**Task material:**

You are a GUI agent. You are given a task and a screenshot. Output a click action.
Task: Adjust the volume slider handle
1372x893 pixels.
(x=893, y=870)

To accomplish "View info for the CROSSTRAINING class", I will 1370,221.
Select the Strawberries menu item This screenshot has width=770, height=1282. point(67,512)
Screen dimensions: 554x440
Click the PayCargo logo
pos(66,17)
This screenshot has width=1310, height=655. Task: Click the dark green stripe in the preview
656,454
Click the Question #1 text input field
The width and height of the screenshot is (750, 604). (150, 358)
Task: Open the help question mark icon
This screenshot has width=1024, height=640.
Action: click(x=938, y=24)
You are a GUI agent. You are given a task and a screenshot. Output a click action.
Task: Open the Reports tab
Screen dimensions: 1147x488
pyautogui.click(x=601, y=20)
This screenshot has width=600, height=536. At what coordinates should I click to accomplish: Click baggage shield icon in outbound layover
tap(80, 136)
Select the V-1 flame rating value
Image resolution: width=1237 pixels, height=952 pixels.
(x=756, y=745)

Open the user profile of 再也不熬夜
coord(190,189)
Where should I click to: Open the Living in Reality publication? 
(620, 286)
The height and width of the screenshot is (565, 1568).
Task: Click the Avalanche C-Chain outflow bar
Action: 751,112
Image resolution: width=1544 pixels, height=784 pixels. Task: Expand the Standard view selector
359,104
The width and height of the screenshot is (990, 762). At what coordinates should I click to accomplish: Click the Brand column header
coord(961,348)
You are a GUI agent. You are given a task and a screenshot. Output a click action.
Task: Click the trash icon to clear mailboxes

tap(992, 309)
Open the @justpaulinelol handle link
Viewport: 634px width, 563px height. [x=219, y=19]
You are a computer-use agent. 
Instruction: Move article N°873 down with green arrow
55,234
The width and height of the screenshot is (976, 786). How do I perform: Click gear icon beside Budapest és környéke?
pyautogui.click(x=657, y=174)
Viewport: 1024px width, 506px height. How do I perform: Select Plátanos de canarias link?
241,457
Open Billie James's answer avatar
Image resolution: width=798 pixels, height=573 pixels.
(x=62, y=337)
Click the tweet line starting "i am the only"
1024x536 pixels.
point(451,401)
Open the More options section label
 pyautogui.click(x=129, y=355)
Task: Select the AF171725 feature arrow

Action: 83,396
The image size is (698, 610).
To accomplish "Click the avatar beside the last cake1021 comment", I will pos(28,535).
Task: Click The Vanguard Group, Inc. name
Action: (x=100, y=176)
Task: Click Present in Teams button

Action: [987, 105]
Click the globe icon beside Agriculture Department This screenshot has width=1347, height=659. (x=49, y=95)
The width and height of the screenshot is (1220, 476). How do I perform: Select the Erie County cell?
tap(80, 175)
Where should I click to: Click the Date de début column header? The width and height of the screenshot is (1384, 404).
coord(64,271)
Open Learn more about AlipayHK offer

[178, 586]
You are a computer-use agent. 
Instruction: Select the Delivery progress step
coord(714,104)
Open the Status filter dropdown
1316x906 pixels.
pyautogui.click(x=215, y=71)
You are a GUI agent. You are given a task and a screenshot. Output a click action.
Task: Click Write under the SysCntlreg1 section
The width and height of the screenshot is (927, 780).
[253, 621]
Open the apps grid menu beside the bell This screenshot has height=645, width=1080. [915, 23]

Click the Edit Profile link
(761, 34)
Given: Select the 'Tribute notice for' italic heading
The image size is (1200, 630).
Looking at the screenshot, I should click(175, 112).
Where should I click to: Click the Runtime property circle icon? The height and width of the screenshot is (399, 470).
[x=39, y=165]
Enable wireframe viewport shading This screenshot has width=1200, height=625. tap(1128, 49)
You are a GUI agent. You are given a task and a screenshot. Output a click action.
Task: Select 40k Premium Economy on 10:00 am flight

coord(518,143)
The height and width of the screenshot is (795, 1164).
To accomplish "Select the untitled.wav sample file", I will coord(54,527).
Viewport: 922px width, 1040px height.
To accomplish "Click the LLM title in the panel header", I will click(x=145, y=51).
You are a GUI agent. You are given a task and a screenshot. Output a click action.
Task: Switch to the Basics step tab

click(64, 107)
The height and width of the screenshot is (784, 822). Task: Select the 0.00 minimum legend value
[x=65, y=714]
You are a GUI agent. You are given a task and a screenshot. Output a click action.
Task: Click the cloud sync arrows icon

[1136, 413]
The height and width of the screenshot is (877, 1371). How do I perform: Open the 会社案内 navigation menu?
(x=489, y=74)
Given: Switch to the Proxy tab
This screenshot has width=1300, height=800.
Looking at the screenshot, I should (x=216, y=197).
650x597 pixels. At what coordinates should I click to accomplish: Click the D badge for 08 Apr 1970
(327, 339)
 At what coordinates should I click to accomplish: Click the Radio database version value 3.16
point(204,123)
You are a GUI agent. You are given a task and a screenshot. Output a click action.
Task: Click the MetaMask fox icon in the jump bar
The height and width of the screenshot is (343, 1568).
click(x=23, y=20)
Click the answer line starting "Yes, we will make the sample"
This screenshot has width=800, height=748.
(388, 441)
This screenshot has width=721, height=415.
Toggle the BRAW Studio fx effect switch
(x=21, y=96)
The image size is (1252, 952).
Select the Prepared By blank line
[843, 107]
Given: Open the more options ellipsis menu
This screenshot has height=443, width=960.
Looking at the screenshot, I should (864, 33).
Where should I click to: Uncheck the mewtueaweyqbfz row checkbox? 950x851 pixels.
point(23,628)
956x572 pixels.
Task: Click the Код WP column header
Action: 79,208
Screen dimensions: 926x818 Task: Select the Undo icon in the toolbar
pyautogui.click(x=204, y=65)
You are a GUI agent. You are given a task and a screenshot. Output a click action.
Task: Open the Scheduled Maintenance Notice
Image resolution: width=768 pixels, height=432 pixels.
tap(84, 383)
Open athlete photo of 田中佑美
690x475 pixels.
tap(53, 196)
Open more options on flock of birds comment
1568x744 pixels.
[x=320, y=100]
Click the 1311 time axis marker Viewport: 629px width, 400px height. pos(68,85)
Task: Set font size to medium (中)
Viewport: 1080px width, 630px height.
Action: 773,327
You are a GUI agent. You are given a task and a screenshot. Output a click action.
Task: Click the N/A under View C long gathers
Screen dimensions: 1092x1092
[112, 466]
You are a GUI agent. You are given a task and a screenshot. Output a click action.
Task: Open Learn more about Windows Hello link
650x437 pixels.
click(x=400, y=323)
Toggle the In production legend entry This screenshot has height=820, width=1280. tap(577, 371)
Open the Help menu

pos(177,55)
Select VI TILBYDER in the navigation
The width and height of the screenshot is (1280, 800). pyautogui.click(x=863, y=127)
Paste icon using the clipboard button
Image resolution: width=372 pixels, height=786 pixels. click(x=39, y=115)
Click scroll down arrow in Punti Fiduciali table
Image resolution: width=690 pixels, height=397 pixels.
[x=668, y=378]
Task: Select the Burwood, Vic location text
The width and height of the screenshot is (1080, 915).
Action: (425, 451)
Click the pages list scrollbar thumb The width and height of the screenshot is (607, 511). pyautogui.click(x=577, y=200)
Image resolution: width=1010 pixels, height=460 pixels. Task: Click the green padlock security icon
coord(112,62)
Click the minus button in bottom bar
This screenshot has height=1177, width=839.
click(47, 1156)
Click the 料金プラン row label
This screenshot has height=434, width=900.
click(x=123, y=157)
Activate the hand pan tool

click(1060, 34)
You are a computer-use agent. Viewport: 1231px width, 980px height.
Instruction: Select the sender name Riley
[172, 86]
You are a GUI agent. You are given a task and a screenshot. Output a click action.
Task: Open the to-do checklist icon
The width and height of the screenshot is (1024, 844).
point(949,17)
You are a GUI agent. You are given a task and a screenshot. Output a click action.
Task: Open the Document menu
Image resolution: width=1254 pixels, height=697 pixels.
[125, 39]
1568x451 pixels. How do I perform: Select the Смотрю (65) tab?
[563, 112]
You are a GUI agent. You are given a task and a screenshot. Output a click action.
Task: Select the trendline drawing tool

**Aim of the exercise:**
Exactly the lines above from the one with "Where should I click to: Click the Runtime" to the one with "Enable wireframe viewport", both included, are to be quoted; leave the rest out.

**Answer to the problem:**
Where should I click to: Click the Runtime property circle icon? The height and width of the screenshot is (399, 470).
[x=39, y=165]
Enable wireframe viewport shading This screenshot has width=1200, height=625. tap(1128, 49)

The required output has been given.